» **WORK REQUEST**
Give back only the lines in the records below from the one with "News (153, 1278)" to the one with "Patterns (413, 2256)", both inclusive, word for word.

» **DATA FOR ANALYSIS**
BEGIN

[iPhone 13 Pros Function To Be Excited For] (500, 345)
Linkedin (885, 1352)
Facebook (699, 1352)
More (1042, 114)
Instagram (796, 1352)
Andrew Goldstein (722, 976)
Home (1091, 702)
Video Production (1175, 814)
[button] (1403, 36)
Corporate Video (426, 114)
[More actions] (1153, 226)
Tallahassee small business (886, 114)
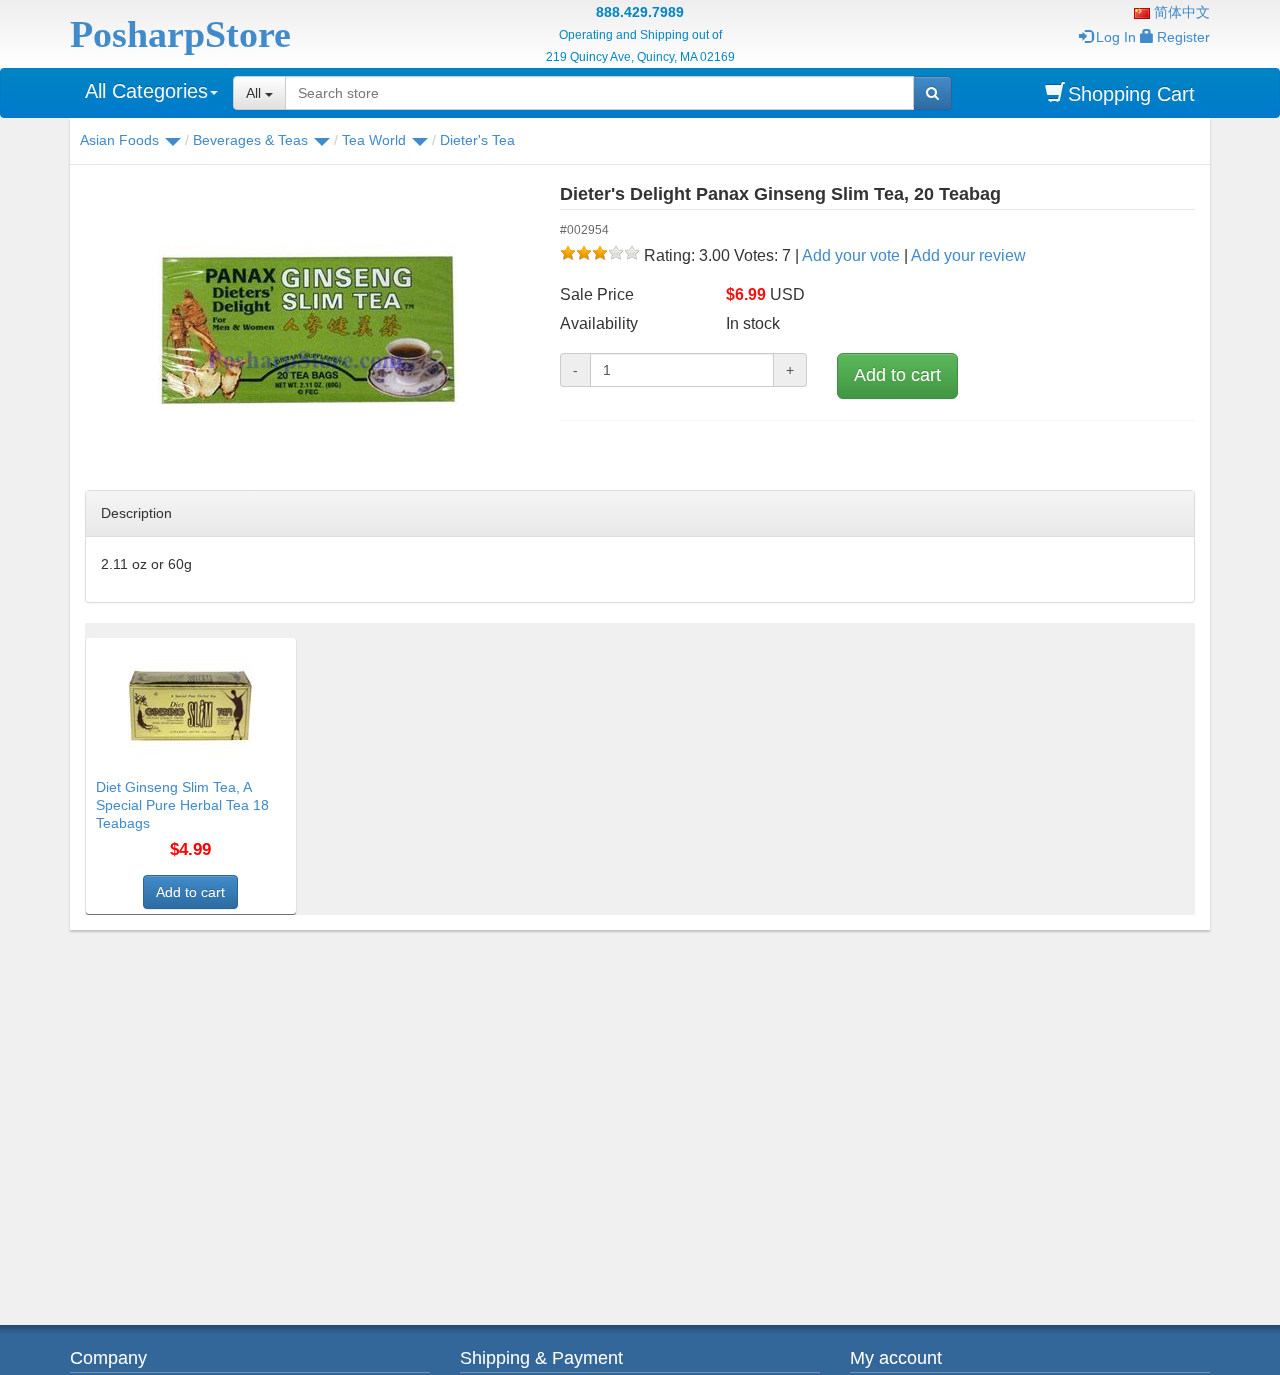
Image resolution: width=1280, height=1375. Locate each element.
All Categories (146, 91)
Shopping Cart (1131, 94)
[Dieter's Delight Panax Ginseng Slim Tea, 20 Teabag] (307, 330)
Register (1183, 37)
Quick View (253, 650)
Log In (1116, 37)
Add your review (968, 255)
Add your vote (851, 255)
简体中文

END
BEGIN

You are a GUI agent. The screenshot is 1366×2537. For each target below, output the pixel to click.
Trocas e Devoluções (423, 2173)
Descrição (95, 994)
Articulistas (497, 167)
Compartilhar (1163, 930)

END
BEGIN

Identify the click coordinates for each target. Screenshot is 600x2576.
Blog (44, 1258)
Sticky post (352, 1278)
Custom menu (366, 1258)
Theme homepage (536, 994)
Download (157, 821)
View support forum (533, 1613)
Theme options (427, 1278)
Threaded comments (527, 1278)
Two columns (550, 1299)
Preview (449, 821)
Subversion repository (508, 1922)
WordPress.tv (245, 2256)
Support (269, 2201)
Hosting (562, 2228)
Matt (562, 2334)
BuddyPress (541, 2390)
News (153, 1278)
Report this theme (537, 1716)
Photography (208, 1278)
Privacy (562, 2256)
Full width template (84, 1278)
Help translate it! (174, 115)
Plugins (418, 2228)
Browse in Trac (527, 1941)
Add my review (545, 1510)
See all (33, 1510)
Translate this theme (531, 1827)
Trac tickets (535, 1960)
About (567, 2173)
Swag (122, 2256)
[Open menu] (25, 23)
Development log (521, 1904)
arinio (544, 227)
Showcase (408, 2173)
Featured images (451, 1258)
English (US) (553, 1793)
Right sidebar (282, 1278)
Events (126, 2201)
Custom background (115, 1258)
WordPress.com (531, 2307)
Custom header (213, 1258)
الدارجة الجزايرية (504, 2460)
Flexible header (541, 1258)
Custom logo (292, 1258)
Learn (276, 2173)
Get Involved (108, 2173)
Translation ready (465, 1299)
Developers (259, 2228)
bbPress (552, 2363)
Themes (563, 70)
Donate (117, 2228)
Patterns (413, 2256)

END

» **RESULT FOR THIS TASK**
News (153, 1278)
Report this theme (537, 1716)
Photography (208, 1278)
Privacy (562, 2256)
Full width template (84, 1278)
Help translate it! (174, 115)
Plugins (418, 2228)
Browse in Trac (527, 1941)
Add my review (545, 1510)
See all (33, 1510)
Translate this theme (531, 1827)
Trac tickets (535, 1960)
About (567, 2173)
Swag (122, 2256)
[Open menu] (25, 23)
Development log (521, 1904)
arinio (544, 227)
Showcase (408, 2173)
Featured images (451, 1258)
English (US) (553, 1793)
Right sidebar (282, 1278)
Events (126, 2201)
Custom background (115, 1258)
WordPress.com (531, 2307)
Custom header (213, 1258)
الدارجة الجزايرية (504, 2460)
Flexible header (541, 1258)
Custom logo (292, 1258)
Learn (276, 2173)
Get Involved (108, 2173)
Translation ready (465, 1299)
Developers (259, 2228)
bbPress (552, 2363)
Themes (563, 70)
Donate (117, 2228)
Patterns (413, 2256)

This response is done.